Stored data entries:
+++++
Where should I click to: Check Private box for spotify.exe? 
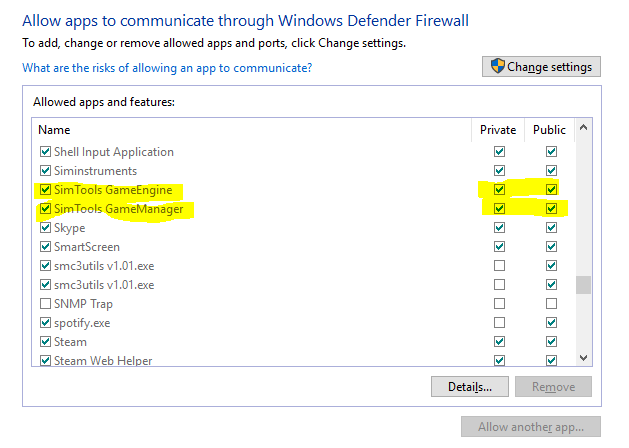[499, 322]
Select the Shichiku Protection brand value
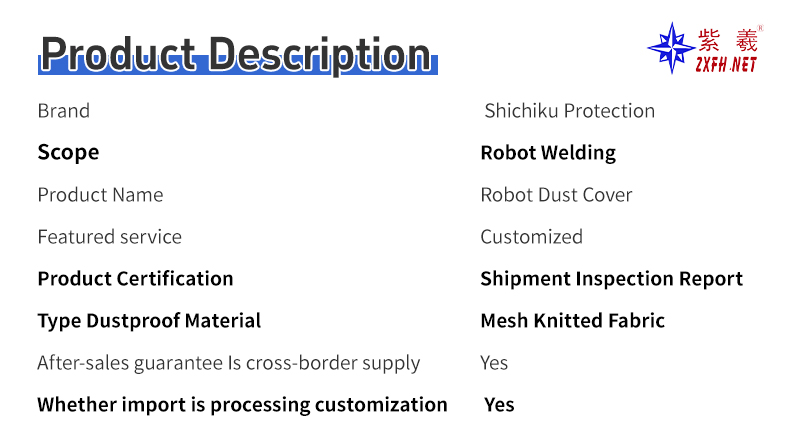This screenshot has width=790, height=447. pyautogui.click(x=569, y=111)
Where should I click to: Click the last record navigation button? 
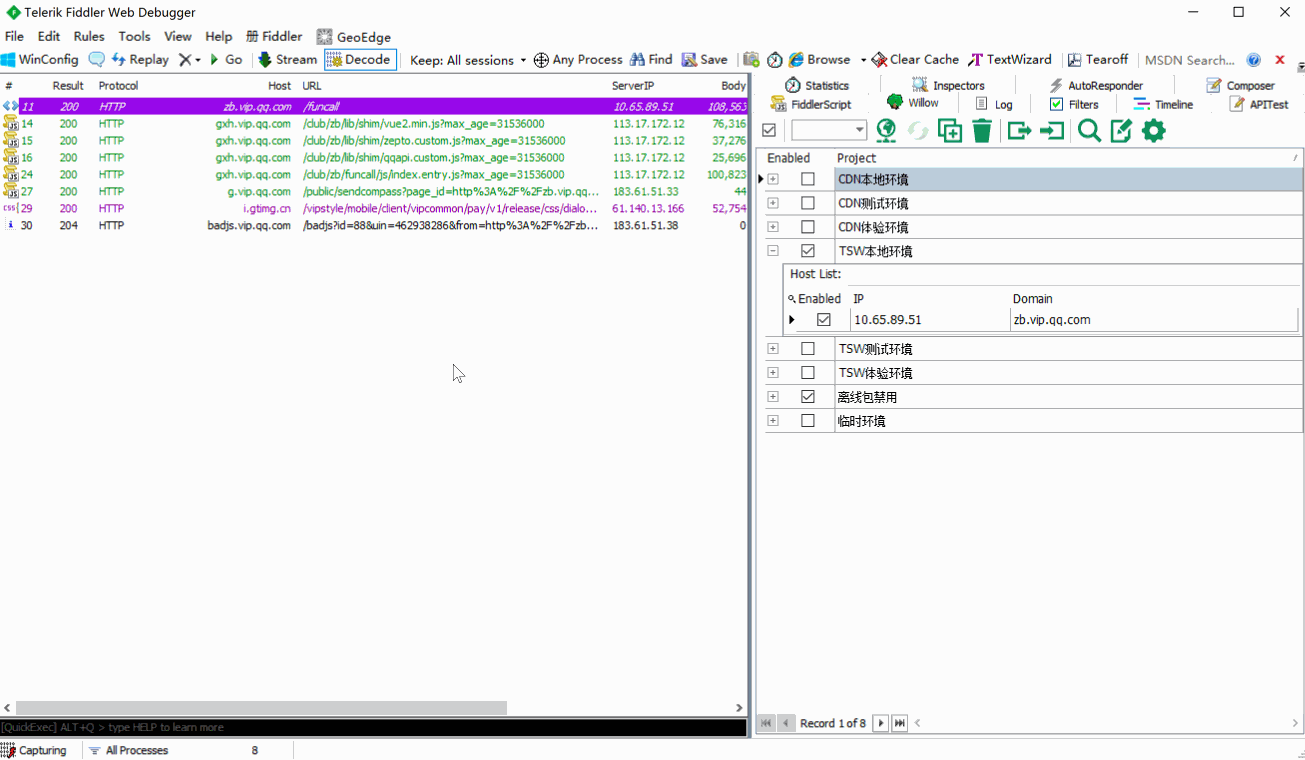[x=899, y=722]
+++++
[What is needed]: A faithful copy of the entries above is needed, one that contains no images.

[Solution to the exercise]:
Where should I click to: Check Private box for spotify.exe? 
[499, 322]
Select the Shichiku Protection brand value
This screenshot has width=790, height=447. pyautogui.click(x=569, y=111)
Where should I click to: Click the last record navigation button? 
[x=899, y=722]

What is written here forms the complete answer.